The investment bank highlighted that momentum in Dell’s AI server segment remains strong, with the division showing significant growth in backlog, orders, and revenue. Specifically, Dell’s AI server backlog increased to $3.8 billion from $2.9 billion in the previous quarter, with orders rising to $2.6 billion and revenue reaching $1.7 billion.

Furthermore, analysts note that while Infrastructure Solutions Group’s (ISG) EBIT percentage has declined, the AI servers remain a margin-accretive business.

Thus, Wells Fargo reiterated an Overweight rating on DELL stock and raised the target price to $175 from $170, citing the company’s ability to leverage its capital structure and free cash flow generation as competitive advantages.

The company raised its fiscal 2025 revenue to be between $93.5 billion and $97.5 billion, with non-GAAP EPS expected to be $7.40 to $7.90.

Meanwhile, Morgan Stanley analysts also shared bullish views on the stock, despite near-term profitability issues.

The Wall Street giant pointed to Dell’s continued strength in the AI server market, noting that AI server revenues and orders exceeded expectations.

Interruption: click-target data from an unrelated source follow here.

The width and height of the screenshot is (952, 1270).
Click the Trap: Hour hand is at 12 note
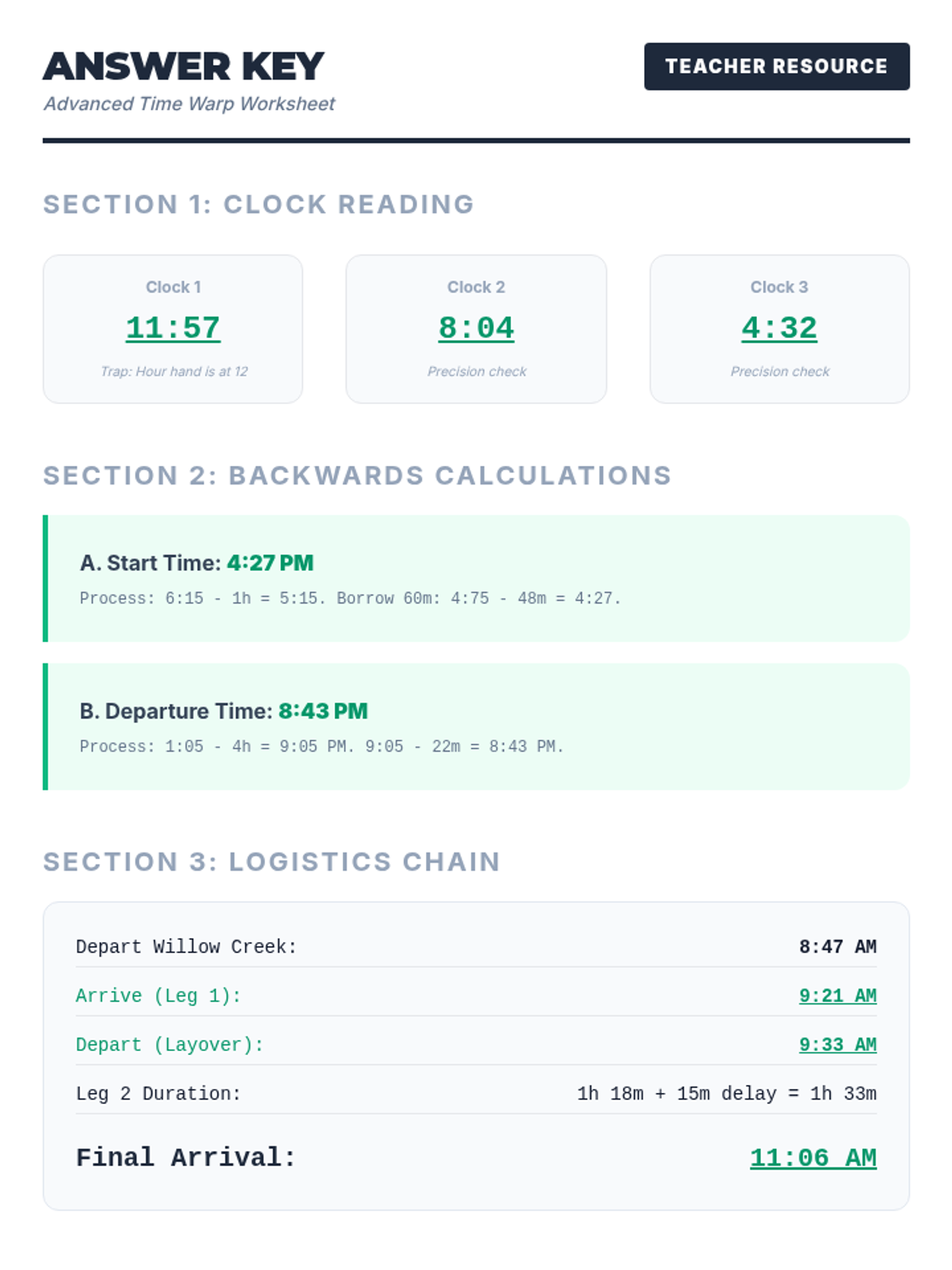point(174,371)
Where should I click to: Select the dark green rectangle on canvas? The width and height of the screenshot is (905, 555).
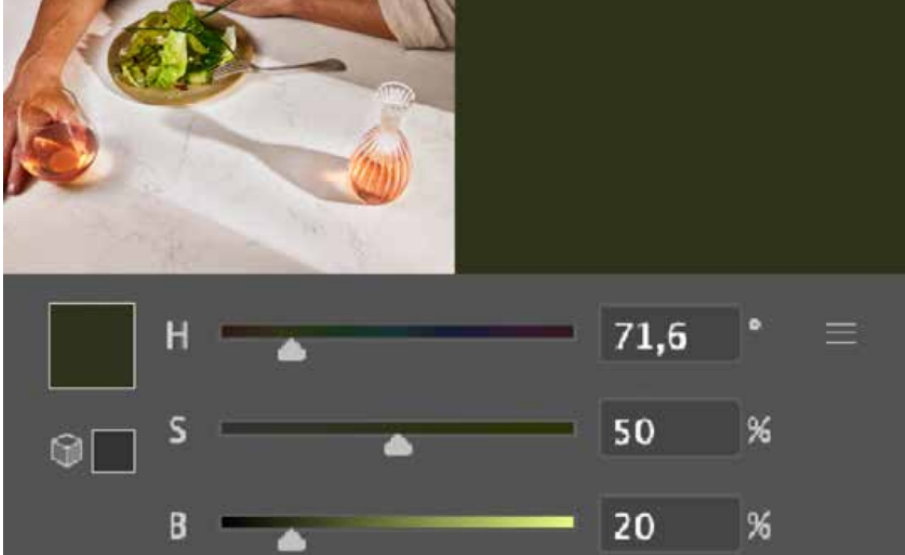(680, 136)
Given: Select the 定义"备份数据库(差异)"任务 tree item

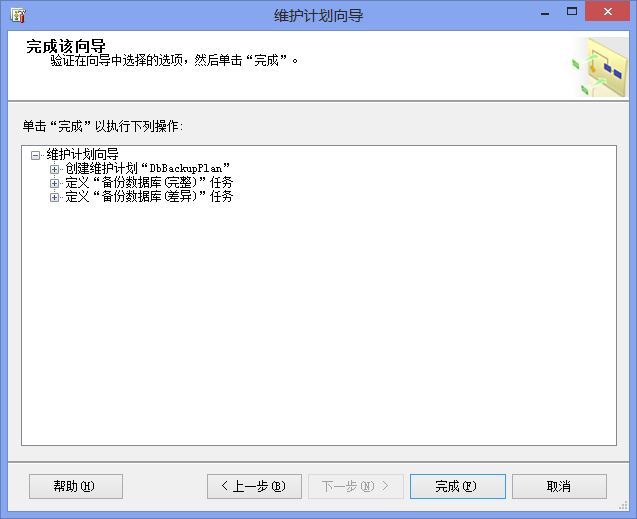Looking at the screenshot, I should click(x=148, y=197).
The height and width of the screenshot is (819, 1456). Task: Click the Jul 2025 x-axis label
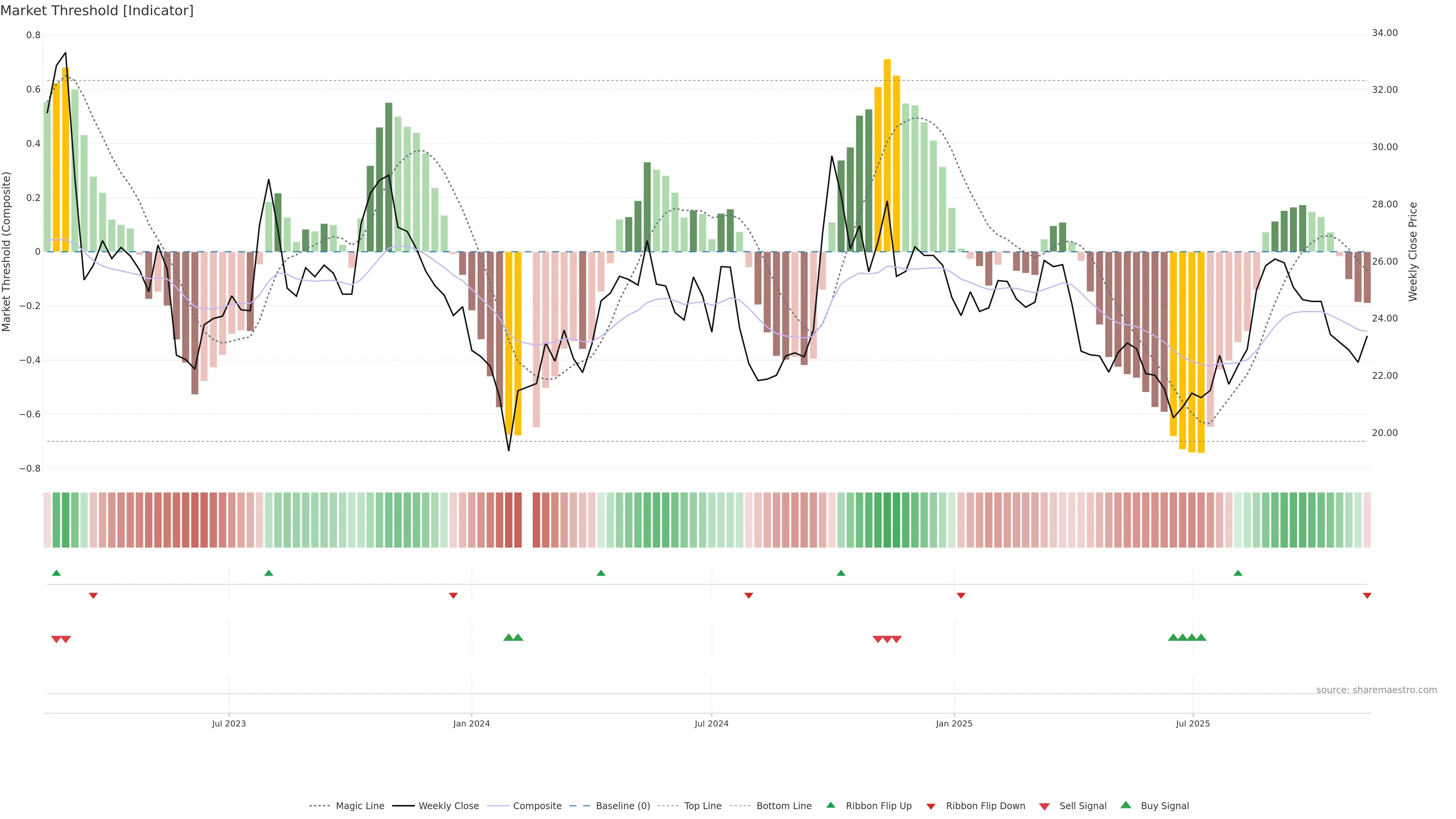[1192, 723]
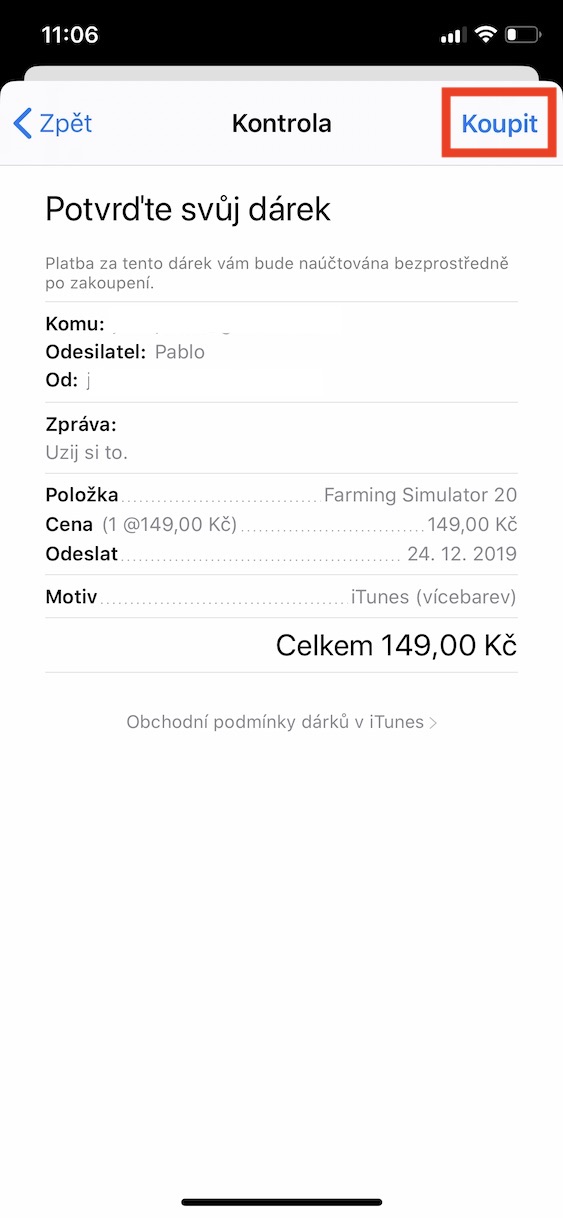
Task: Tap the Položka Farming Simulator 20 row
Action: [281, 495]
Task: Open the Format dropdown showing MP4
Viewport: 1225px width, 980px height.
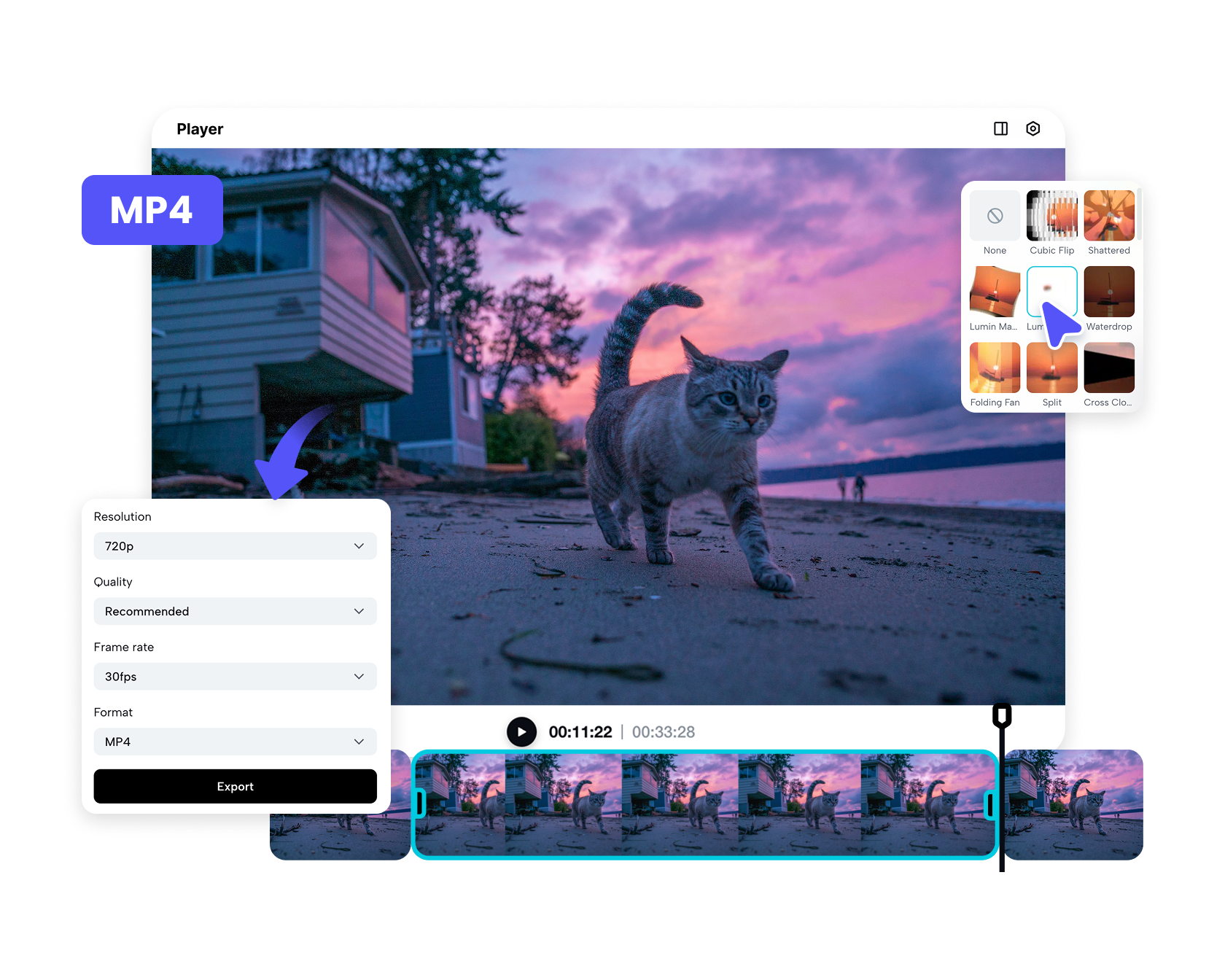Action: pyautogui.click(x=235, y=742)
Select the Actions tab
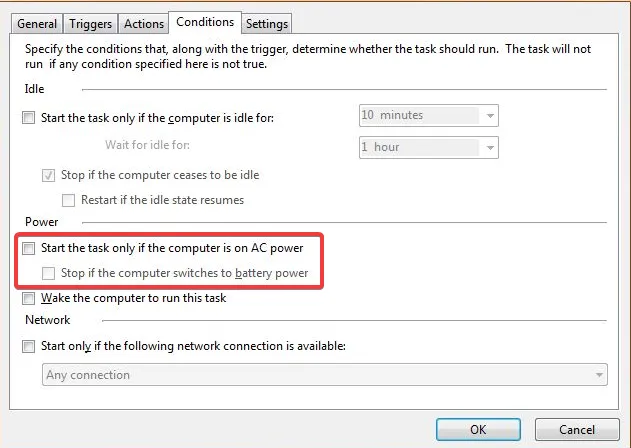Screen dimensions: 631x448 (x=144, y=23)
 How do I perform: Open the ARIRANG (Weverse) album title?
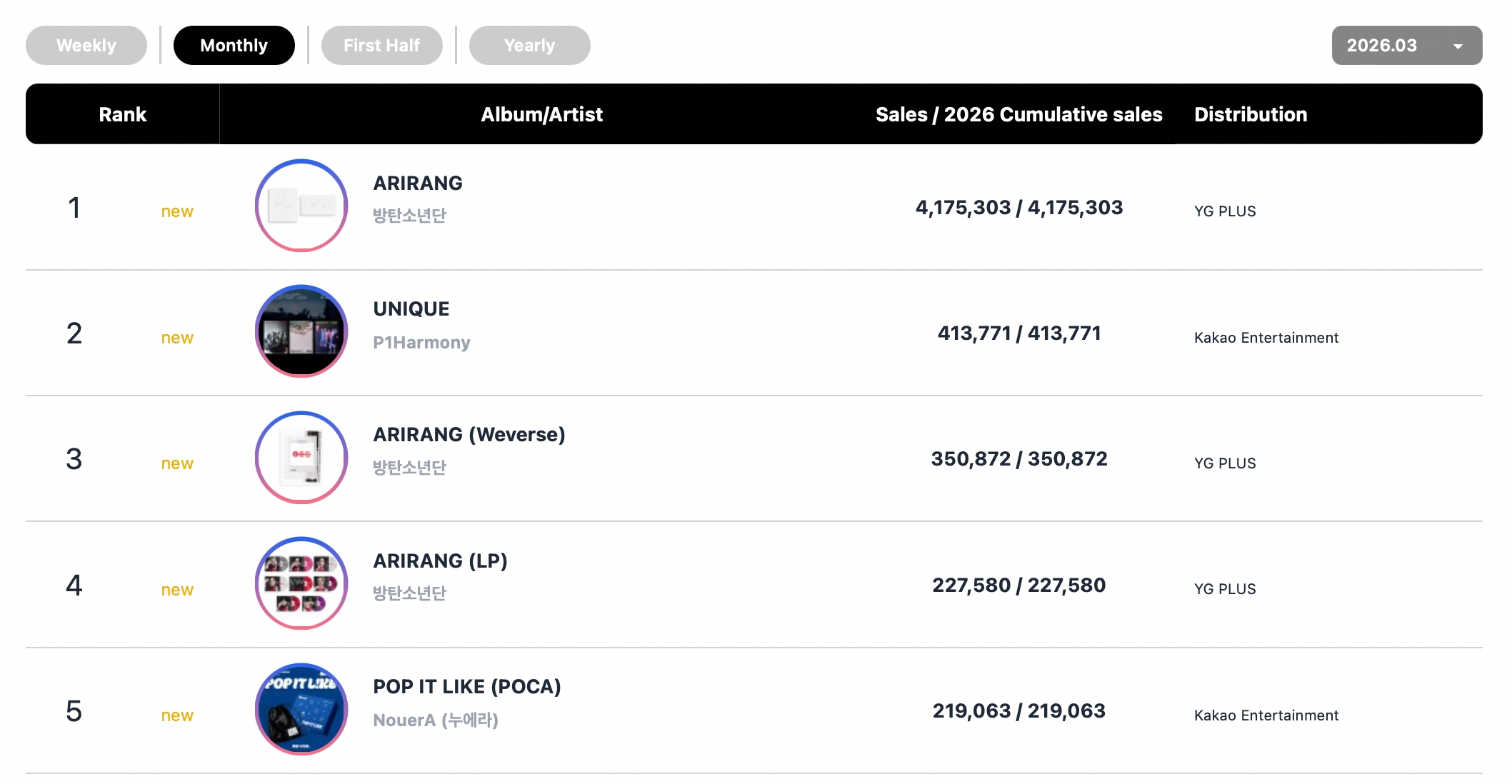[469, 435]
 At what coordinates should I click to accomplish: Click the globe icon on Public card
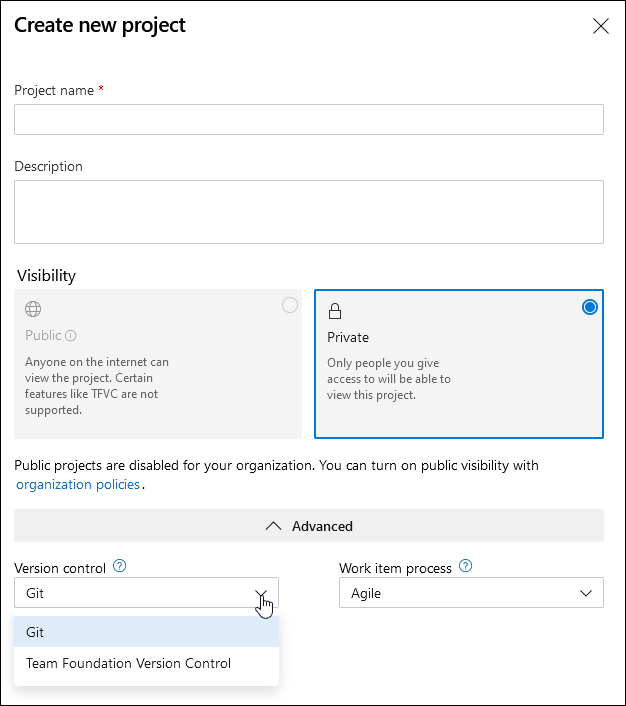click(x=33, y=309)
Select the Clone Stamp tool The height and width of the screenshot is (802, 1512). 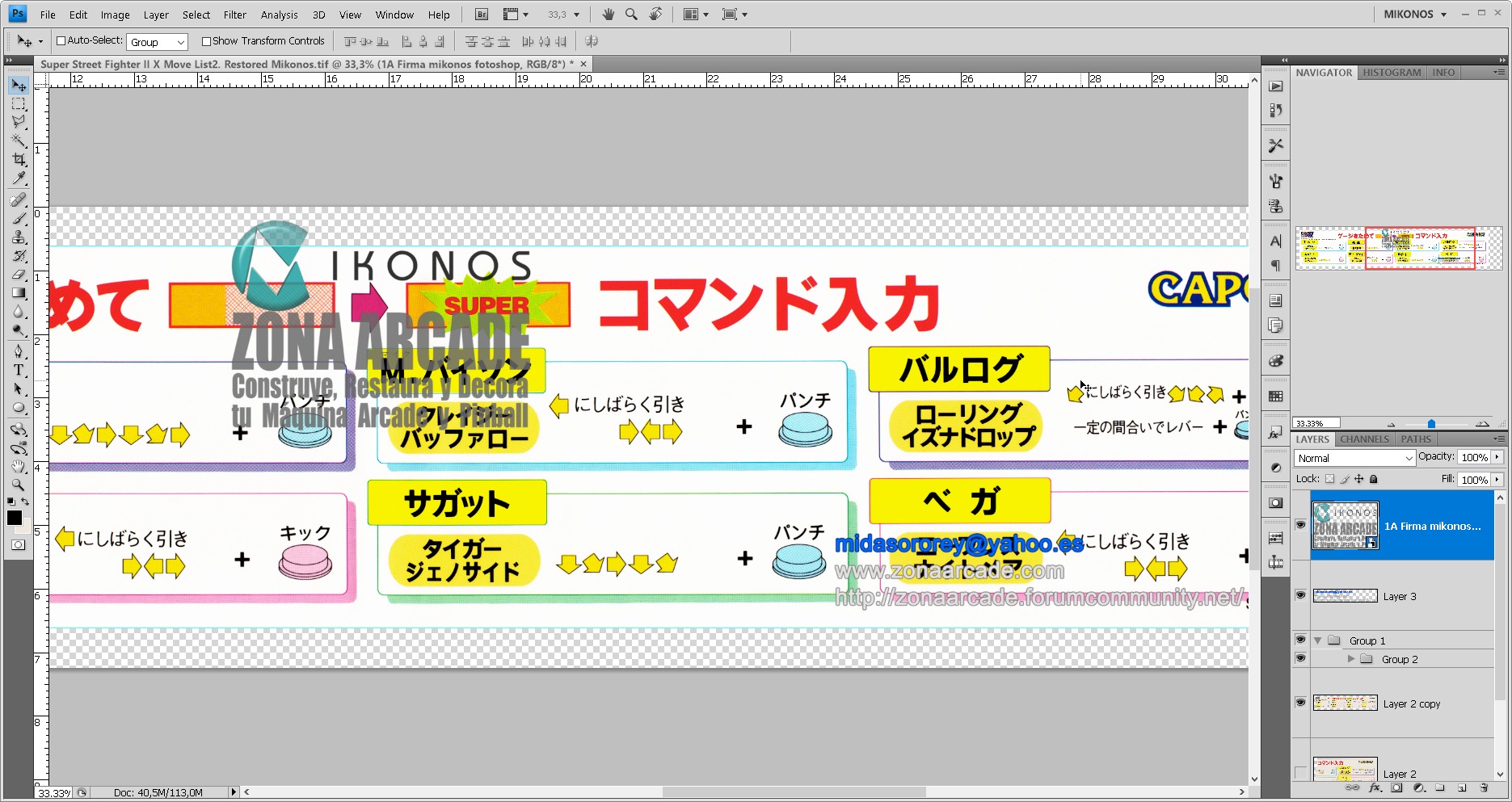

Morgan Stanley also increased their fiscal 2026 EPS forecast to $10.34, driven by the growing AI ecosystem momentum.

Morgan Stanley attributes Dell’s recent stock decline to the market’s reaction to mixed first-quarter results, particularly the weak ISG margins.

“The glaring blemish in the quarter – in our view – was the weak ISG margin performance, as DELL added $1.6b of ISG revenue Y/Y at roughly zero profitability,” Morgan Stanley analysts said.

“However, this was not a function of AI server margin compression, and instead primarily near-term Storage mis-execution/underperformance, which we believe can be corrected, especially as the storage business recovers in F2H,” they added.